**PROMPT:**
Go through the records below and show every line with the string "dimensions".

**DATA TO USE:**
*** Begin section ***

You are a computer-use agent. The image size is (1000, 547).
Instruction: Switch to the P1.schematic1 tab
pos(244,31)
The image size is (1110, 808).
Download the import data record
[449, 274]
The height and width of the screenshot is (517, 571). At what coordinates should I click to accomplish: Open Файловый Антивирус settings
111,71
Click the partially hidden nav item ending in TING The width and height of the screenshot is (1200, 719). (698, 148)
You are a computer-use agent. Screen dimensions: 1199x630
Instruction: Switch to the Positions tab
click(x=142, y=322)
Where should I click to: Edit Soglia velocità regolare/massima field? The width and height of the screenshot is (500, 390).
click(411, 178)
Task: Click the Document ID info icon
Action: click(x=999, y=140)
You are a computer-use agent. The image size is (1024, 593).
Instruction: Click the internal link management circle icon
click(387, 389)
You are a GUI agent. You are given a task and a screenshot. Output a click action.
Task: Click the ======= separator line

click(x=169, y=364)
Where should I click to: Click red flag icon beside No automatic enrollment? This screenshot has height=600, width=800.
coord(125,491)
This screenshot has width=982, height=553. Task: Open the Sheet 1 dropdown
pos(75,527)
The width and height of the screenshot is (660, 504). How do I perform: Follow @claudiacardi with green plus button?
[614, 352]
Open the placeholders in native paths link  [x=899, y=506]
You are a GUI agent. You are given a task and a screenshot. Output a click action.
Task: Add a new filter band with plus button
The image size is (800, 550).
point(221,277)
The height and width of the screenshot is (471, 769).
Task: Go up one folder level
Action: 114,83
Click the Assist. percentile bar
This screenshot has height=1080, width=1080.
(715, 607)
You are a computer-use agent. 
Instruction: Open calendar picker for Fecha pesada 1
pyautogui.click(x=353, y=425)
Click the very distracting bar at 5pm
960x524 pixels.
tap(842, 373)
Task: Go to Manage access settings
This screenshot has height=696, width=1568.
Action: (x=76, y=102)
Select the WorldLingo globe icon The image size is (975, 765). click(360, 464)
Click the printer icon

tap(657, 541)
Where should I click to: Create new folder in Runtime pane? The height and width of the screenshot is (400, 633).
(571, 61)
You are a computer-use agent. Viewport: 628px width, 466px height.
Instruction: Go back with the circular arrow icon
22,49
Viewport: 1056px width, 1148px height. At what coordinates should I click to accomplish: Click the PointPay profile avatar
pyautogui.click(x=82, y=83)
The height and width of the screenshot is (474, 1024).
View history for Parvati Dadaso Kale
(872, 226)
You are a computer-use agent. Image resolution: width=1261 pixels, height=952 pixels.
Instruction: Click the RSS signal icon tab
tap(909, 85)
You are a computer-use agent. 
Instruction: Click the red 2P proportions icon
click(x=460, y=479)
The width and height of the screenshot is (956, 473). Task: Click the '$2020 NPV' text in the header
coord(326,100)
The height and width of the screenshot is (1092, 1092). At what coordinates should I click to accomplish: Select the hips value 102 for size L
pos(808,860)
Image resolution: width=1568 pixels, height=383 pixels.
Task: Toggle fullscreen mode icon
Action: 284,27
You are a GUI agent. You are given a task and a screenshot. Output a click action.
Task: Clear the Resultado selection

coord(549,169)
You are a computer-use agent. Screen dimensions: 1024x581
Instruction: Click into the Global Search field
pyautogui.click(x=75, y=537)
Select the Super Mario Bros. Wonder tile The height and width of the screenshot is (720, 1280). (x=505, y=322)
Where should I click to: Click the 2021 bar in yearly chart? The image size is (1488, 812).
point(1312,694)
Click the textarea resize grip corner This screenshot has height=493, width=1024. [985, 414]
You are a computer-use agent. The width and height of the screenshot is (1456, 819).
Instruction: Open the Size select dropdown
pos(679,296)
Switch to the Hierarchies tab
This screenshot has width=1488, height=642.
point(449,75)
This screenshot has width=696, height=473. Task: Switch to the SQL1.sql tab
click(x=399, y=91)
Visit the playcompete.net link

*** End section ***

**RESPONSE TO THE EXERCISE:**
You are a computer-use agent. Screen dimensions: 1199x630
You are a computer-use agent. Screen dimensions: 1024x581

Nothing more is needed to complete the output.